(Data records)
>>>

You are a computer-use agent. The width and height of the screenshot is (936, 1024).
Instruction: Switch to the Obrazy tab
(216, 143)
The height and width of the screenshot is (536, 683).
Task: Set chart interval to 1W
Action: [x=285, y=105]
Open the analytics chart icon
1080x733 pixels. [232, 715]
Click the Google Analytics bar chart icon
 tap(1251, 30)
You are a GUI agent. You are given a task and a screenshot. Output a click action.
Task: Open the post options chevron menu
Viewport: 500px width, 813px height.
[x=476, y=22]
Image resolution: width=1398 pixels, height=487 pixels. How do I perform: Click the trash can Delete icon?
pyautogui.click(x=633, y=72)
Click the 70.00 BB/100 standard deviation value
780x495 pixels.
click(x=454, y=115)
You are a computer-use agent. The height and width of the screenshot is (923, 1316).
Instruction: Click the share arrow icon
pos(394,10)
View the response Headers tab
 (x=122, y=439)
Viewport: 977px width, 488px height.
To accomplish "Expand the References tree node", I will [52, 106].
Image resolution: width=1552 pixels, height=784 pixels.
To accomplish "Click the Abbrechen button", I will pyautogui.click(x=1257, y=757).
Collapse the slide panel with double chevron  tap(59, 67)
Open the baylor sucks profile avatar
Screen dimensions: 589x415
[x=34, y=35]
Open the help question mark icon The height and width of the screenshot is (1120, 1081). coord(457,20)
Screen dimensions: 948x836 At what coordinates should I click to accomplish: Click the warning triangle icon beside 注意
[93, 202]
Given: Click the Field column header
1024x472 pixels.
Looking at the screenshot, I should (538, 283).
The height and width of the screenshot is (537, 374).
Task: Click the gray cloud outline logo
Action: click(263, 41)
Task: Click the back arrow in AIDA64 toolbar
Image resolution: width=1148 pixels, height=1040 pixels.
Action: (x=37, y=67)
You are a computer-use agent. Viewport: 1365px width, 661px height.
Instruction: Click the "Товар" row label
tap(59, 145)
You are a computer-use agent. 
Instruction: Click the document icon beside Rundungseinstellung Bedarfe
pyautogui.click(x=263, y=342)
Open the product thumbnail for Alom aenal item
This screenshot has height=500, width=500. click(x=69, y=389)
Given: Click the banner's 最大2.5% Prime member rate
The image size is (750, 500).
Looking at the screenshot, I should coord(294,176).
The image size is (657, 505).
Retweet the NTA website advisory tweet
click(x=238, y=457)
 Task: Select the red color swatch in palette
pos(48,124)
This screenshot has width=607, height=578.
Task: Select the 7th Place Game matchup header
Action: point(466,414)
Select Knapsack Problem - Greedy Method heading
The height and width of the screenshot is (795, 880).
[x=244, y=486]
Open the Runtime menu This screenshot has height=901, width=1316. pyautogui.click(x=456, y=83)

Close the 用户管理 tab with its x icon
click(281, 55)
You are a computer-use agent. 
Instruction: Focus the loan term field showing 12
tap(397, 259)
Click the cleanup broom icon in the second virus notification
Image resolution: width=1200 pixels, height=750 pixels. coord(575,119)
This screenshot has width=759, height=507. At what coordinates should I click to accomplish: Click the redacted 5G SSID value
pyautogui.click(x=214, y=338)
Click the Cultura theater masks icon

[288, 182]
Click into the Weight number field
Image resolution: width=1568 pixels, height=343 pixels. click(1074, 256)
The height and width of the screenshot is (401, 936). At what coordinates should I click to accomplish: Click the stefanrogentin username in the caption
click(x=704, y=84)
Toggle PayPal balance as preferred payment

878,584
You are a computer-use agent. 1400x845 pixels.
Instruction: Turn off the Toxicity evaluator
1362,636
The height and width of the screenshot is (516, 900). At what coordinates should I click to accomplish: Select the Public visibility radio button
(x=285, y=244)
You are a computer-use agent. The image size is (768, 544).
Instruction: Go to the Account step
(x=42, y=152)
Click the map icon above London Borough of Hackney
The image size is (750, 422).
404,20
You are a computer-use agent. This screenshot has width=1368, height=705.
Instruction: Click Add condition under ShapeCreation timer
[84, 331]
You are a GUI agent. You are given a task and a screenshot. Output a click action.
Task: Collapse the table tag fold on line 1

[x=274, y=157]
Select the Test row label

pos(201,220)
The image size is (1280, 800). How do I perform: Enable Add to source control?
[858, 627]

<<<

Work order
Look above for the line with "Open the baylor sucks profile avatar"; retype exactly that line, every line after it up to the line with "Task: Click the back arrow in AIDA64 toolbar", and that line too, nothing else.

Output for this task
Open the baylor sucks profile avatar
Screen dimensions: 589x415
[x=34, y=35]
Open the help question mark icon The height and width of the screenshot is (1120, 1081). coord(457,20)
Screen dimensions: 948x836 At what coordinates should I click to accomplish: Click the warning triangle icon beside 注意
[93, 202]
Given: Click the Field column header
1024x472 pixels.
Looking at the screenshot, I should (538, 283).
The height and width of the screenshot is (537, 374).
Task: Click the gray cloud outline logo
Action: click(263, 41)
Task: Click the back arrow in AIDA64 toolbar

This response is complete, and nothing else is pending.